I'm interested in serving in the CF, but I would like to transform my hobby into a full time job. I'm a amature photographer, and I love photography in general. Is there any way I could become a professional photographer in the Canadian Forces but still be part of the Canadian Army rather then a civilian who tags along? How would I go about getting into that program?

Thank you!
b.scheller


----------



## Ender57 (9 Dec 2004)

There is a position in the Military through the Air Force called Imagry Tech. The job is to basically photograph and video tape everything in the Military. To get in you just have to apply at a recruitment center and see what happens. Just to warn you though there are very few open positions and they are hard to get. But there is no harm in trying.


----------



## b.scheller (9 Dec 2004)

thanks...is there a portfolio of some kind that I would have to show to prove that I can take photographs...


----------



## Infanteer (9 Dec 2004)

Nice avatar....


----------



## Slim (9 Dec 2004)

I'm telling missmolsonindy on you for that ;D

It is nice though isn't it! 

Slim


----------



## RDA (9 Dec 2004)

Stand down, boys.


----------



## Navalsnpr (11 Dec 2004)

Here is what the www.recruiting.forces.gc.ca site has to say about imagery techs:

Imagery Technicians (IMAGE TECHs) are trained to provide imagery for all elements (Sea, Land and Air) of the Canadian Forces. Responsibilities include the operation of still and video cameras (both conventional and digital); the making of prints, video and multi-media productions; quality control of products; photo finishing in the photo laboratory; and maintenance of occupation-related equipment. 
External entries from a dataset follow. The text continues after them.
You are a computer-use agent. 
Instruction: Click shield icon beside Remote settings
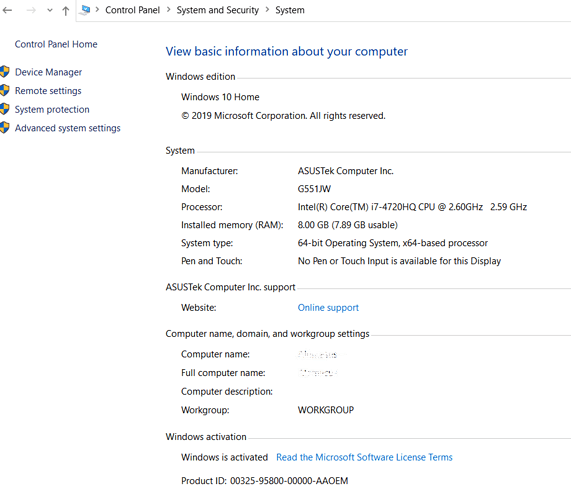(4, 90)
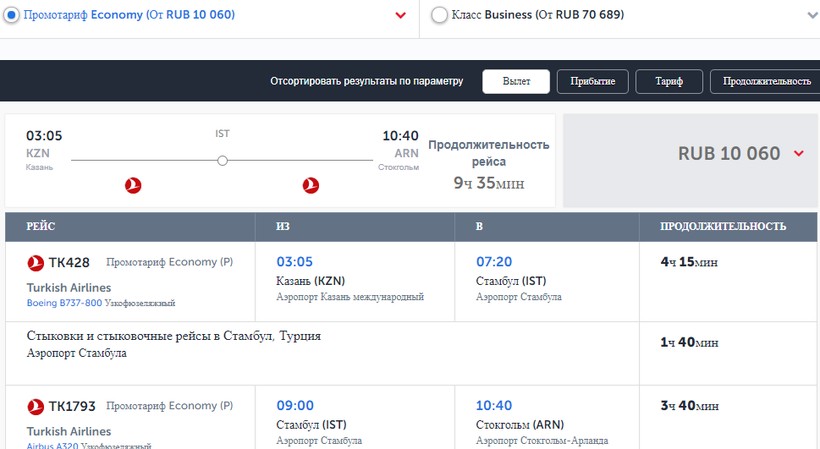Sort results by Продолжительность (duration)
This screenshot has width=820, height=449.
pyautogui.click(x=765, y=81)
  Provide imaging services in support of military operations, public affairs and engineering activities, and document the important events in the life and times of the Canadian Forces 

  Operate video and still imagery equipment 

  Process film and produce prints 

  Maintain an imagery database 

  Perform preventive and corrective maintenance on imaging equipment 

  Test and evaluate new imaging equipment 

  Provide imaging solutions to customers


----------



## Donut (11 Dec 2004)

The ARAF (Air Force Reserve) also have Imagery Tech's.

A good friend's wife is ARAF Image Tech, currently in the Golan.
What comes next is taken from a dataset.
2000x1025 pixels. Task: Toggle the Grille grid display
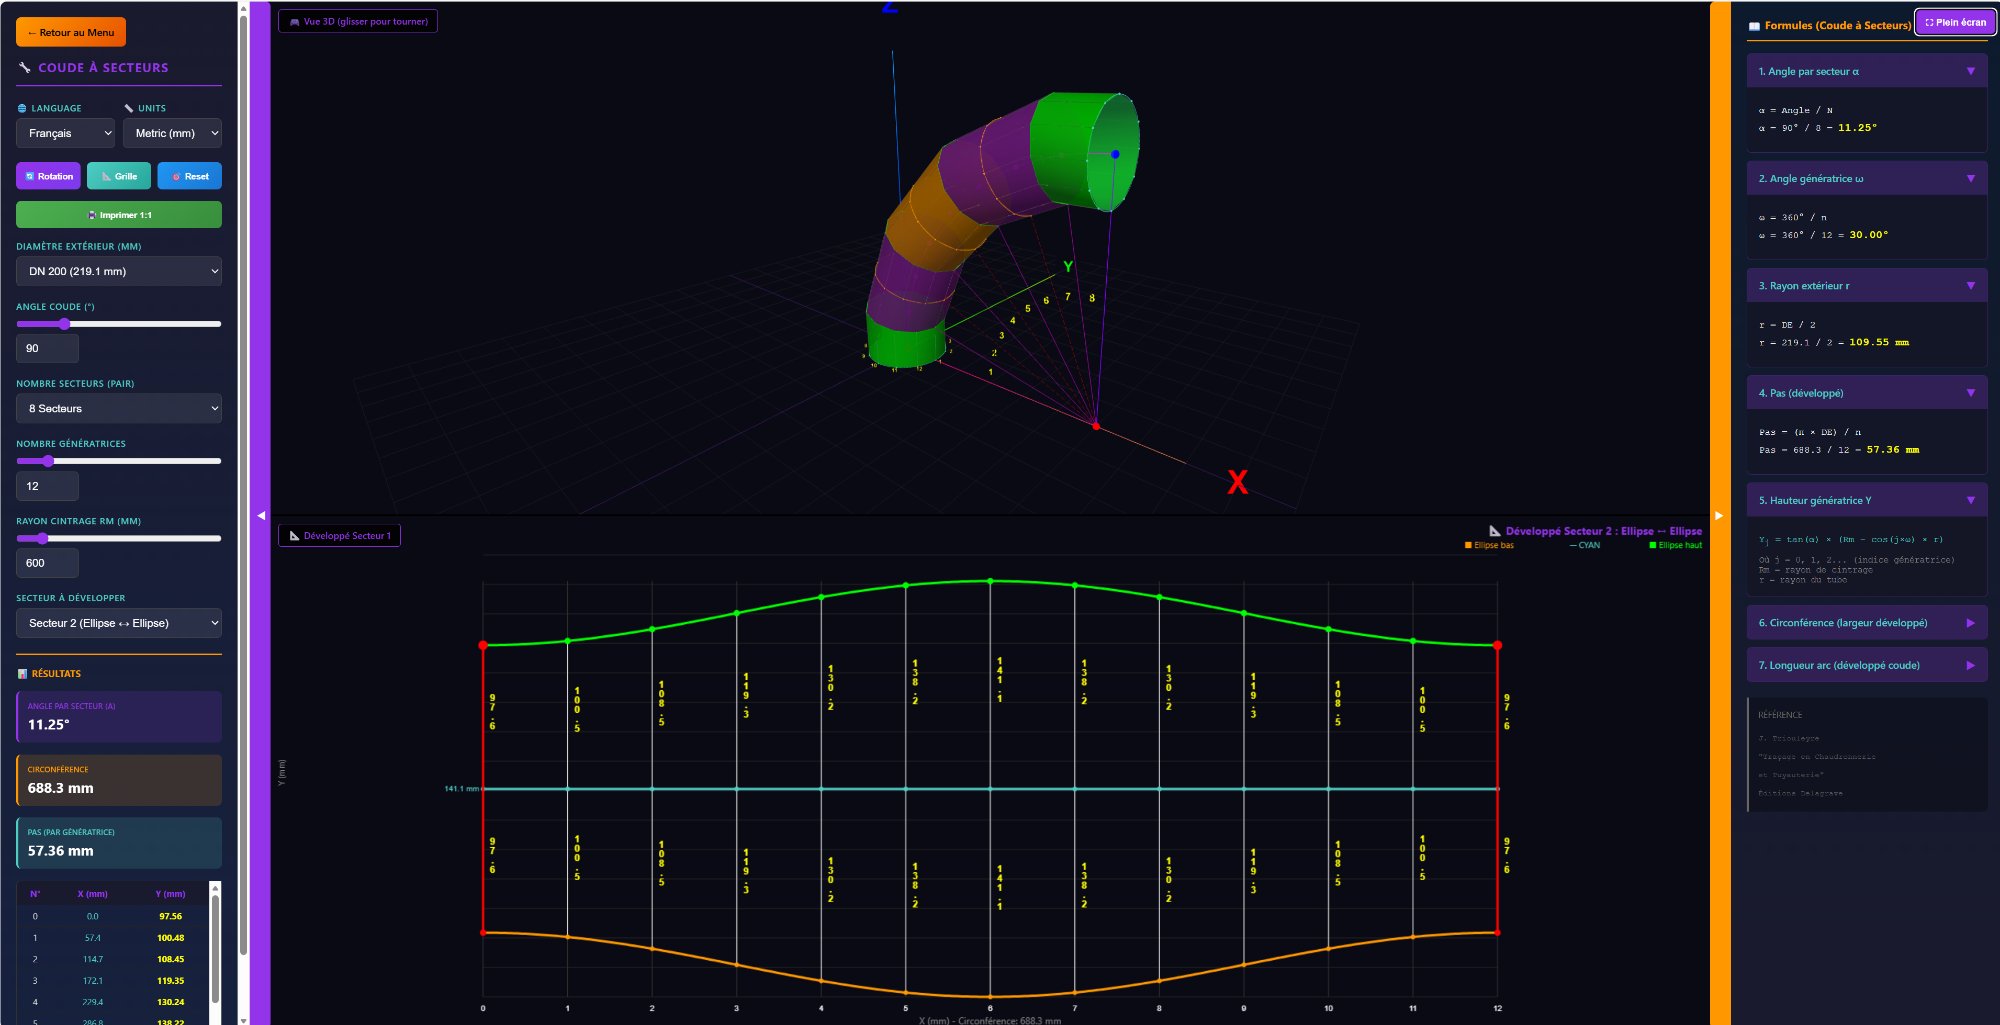point(119,176)
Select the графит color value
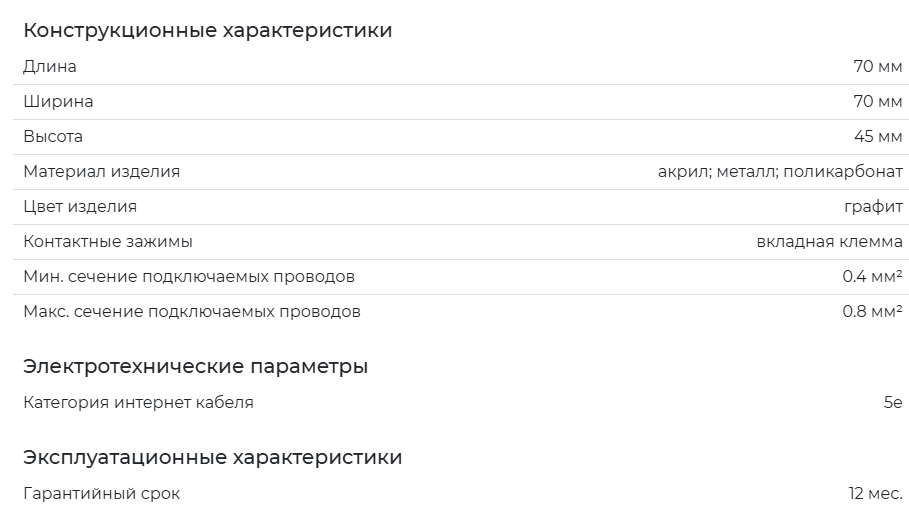This screenshot has height=520, width=909. pos(874,207)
I know several trades tyhat require a professional portfolio for recruiting, including musician, and all prior learning assessments (PLA's) to get credit for any civi training received and bypass need one in some form or another.

Hope this helps, best of luck.


----------



## CivU (14 Dec 2004)

b.scheller...I personally know many people in the "photo" as it used to be called, or now Imaging Technician world...
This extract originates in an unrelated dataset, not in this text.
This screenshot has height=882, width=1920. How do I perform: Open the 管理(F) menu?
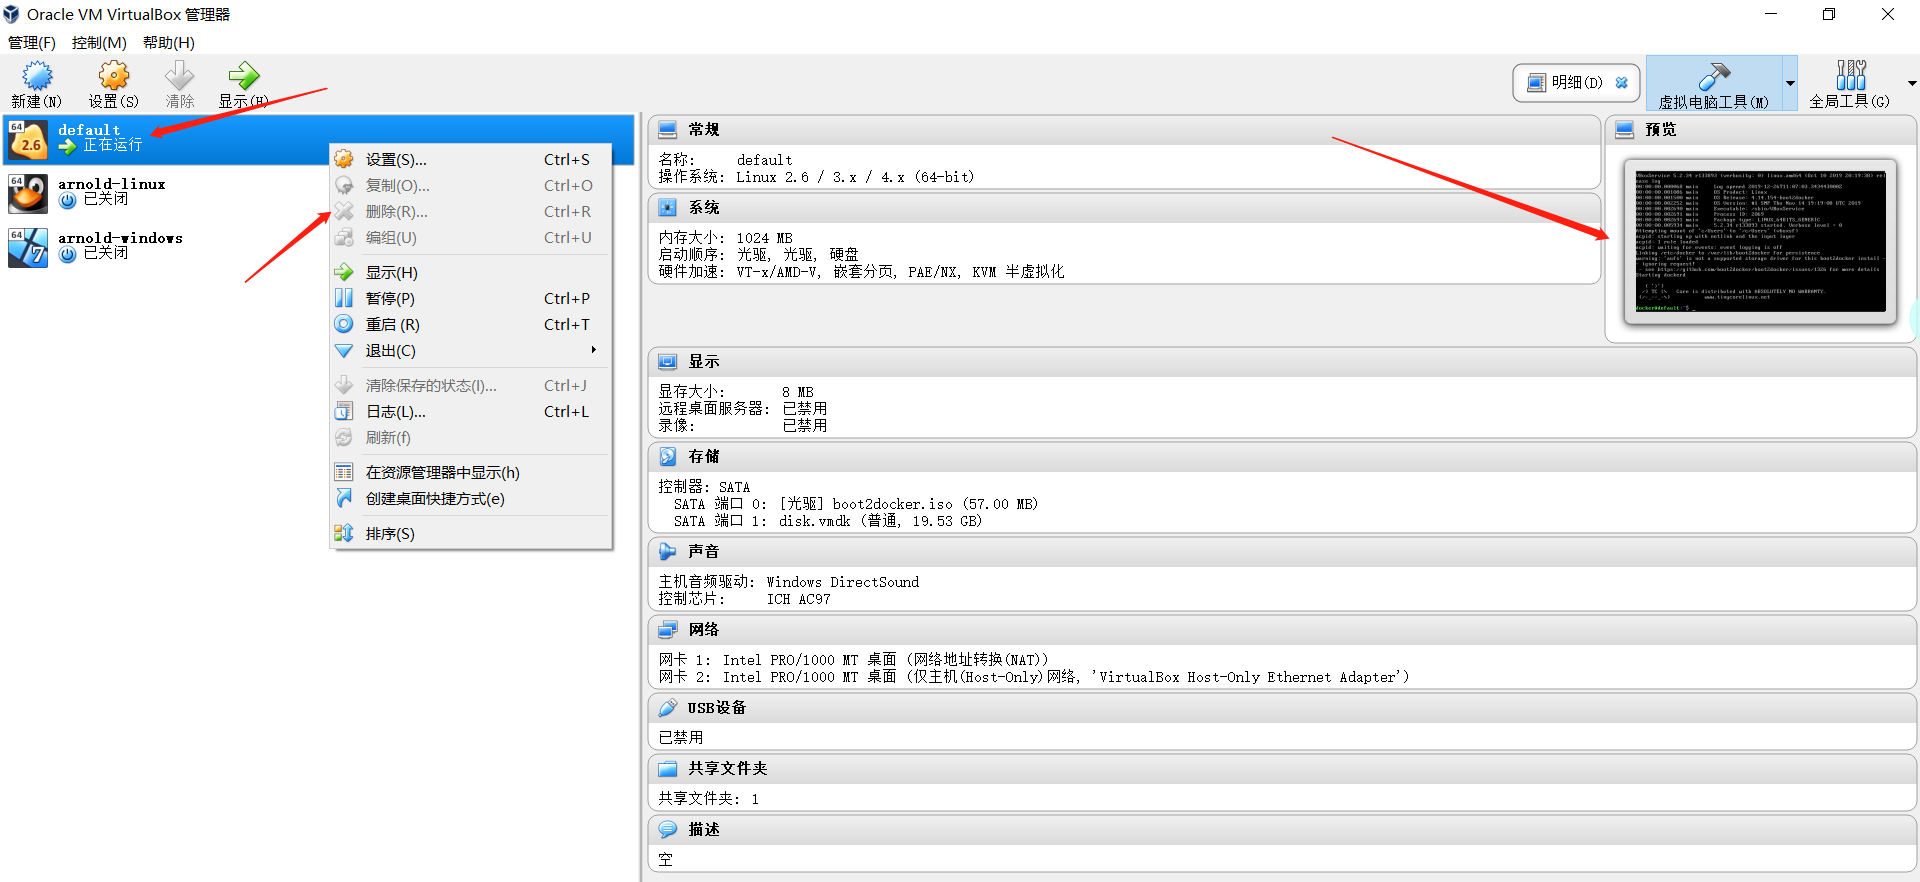[32, 43]
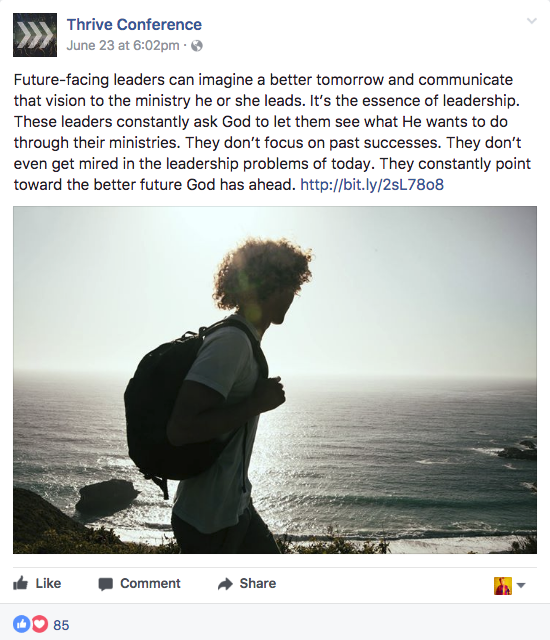Expand the post options chevron
This screenshot has width=550, height=640.
coord(532,20)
NCM's in this trade get lots of work to do in terms of day to day shooting, processing, etc. that would clearly be of interest to you...They are routinely tasked on a day to day basis to shoot stills of events, flight safety situations, etc.  In addition, all photo processing and video editing is done in house, some of the more experienced personnel still process in black and white in a conventional manner (in case traditional methods are of interest to you) As well, there are oppurtunities to work in CF elements such as Combat Camera, travelling to the numerous CF Operations abroad to capture stills and video with Public Affairs Officers, as well as travelling independantly attatched to Operations overseas and in domestic situations where the CF gets involved (ie: BC fires, Quebec ice storm)

This is a great trade that is constantly moving forward with the advent of photo/video technology...


----------



## b.scheller (28 Dec 2004)

Thanks alot, I appreciate all the information you guys have provided. It's very useful...


----------



## Fotoshark (29 Jun 2010)

This thread has been inactive since 2004, I was just wondering now in 2010 if there are any imagery techs on here that could shed some light on the trade?  I'm currently interesting in applying for said trade   Any help/info is greatly appreciated, thank you.  

- T.


----------



## Michael OLeary (29 Jun 2010)

This thread had our most recent discussion of how hard it can be to get into the Image Tech trade:

http://forums.army.ca/forums/threads/94307.0.html


----------



## Fotoshark (30 Jun 2010)

Thanks for the quick response, truly appreciated   Reading thoroughly now 

- T.


----------